A meeting on Monday between the top brass of Samsung Electronics Co and Sony Corp will likely focus on further cooperation in LCD panels, with the Japanese electronics maker facing tight supplies in the sector.

Securing stable panel supply is important for Sony, which already runs a panel-making joint venture with Samsung, to turn its TV business profitable for the first time in seven years this year and to keep it that way.

Global LCD TV demand will likely grow 24 percent to 180 million units this year, according to research firm DisplaySearch, with sales boosted by appetite in emerging markets.

Sony has seen its TV sales growing this year ... (It and Samsung) need to discuss the next step, said Park Hyun, an analyst at Prudential Investment & Securities in Seoul.

Sony aims to boost its Bravia flat TV sales by 60 percent to 25 million units in the year to March 2011.

The meeting between Samsung Chairman Lee Kun-hee and Sony Chief Executive Howard Stringer comes on the heels of Samsung's announcement that it plans to invest a record $16 billion this year on boosting its output of microchips and display panels.

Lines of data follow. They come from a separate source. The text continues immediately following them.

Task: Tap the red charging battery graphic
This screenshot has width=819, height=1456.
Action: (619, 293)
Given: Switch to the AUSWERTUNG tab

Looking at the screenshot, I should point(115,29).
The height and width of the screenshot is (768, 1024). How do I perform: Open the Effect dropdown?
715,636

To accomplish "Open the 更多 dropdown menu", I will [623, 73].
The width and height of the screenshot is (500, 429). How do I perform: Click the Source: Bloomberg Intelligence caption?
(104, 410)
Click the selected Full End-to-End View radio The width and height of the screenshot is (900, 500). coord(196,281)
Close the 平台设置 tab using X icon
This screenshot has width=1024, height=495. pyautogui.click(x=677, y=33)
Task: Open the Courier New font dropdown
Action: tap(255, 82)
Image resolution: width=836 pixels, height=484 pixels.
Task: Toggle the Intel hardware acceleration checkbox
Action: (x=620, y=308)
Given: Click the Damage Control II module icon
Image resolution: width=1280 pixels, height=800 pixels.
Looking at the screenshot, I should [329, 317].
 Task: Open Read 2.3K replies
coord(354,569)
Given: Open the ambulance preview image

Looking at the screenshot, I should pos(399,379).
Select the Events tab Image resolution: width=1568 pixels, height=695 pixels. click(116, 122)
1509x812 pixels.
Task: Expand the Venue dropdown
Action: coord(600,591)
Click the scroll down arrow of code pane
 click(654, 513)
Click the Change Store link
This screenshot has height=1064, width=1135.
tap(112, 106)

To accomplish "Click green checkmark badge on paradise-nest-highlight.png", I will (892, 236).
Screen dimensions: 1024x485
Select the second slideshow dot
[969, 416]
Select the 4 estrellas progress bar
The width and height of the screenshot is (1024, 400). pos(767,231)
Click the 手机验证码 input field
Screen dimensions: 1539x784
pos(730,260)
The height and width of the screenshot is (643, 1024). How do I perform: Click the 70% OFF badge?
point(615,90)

Possible cooperation could come in the form of Sony procuring panels or even microchips from the planned extra capacity at Samsung, or the two companies agreeing to expand output capacity at their display panel joint venture, S-LCD, analysts said.

Samsung is the world's largest LCD TV maker, controlling 23 percent of the global market in 2009, according DisplaySearch, followed by Sony with 14.1 percent, and LG Electronics Inc with 11.3 percent.

Quite a few people wonder how Sony can ever beat Samsung by using the same panels as its rival. But Sony is trying to attach its own added value to TVs through its network operations, Mizuho Investors Securities analyst Nobuo Kurahashi said in Tokyo.

On the other hand, Samsung could solidify its No.1 position as long as Sony uses the same panels and as long as it maintains the upper hand in panel output and supplies. So, it could be a mutually beneficial alliance.

GOING ONLINE

Sony holds high hopes the online distribution of music, games, movies and book content through TVs and other hardware that are connected to the web will unleash its growth potential as a rare conglomerate holding a leading position in both electronics and entertainment industries.

In a major step in that direction, Sony on Thursday said it had joined hands with Google Inc and Intel Corp to offer Sony Internet TV, which marries the Web to television.

Samsung, the No.1 maker of memory chips and LCD panels, this week said its reinstated chairman Lee Kun-hee would meet Sony's Stringer on May 24 in Seoul, without elaborating on the topics set for discussion. Sony declined to comment on the meeting.

South Korean media said Sony Executive Deputy President Hiroshi Yoshioka, Samsung CEO Choi Geesung and its chairman's son and COO Jay Y. Lee would also attend the meeting to discuss smooth panel supply for Sony as well as cooperation in 3D TVs.

For Samsung, cooperation with Sony in 3D content would be beneficial given the Japanese maker's strength in content and games as the South Korean company has a long way to go to beef up its content and software offering for phones and Web TVs.

Shares in Sony closed up 0.6 percent at 2,884 yen, outperforming the Tokyo stock market's electrical machinery index, which fell 1.9 percent.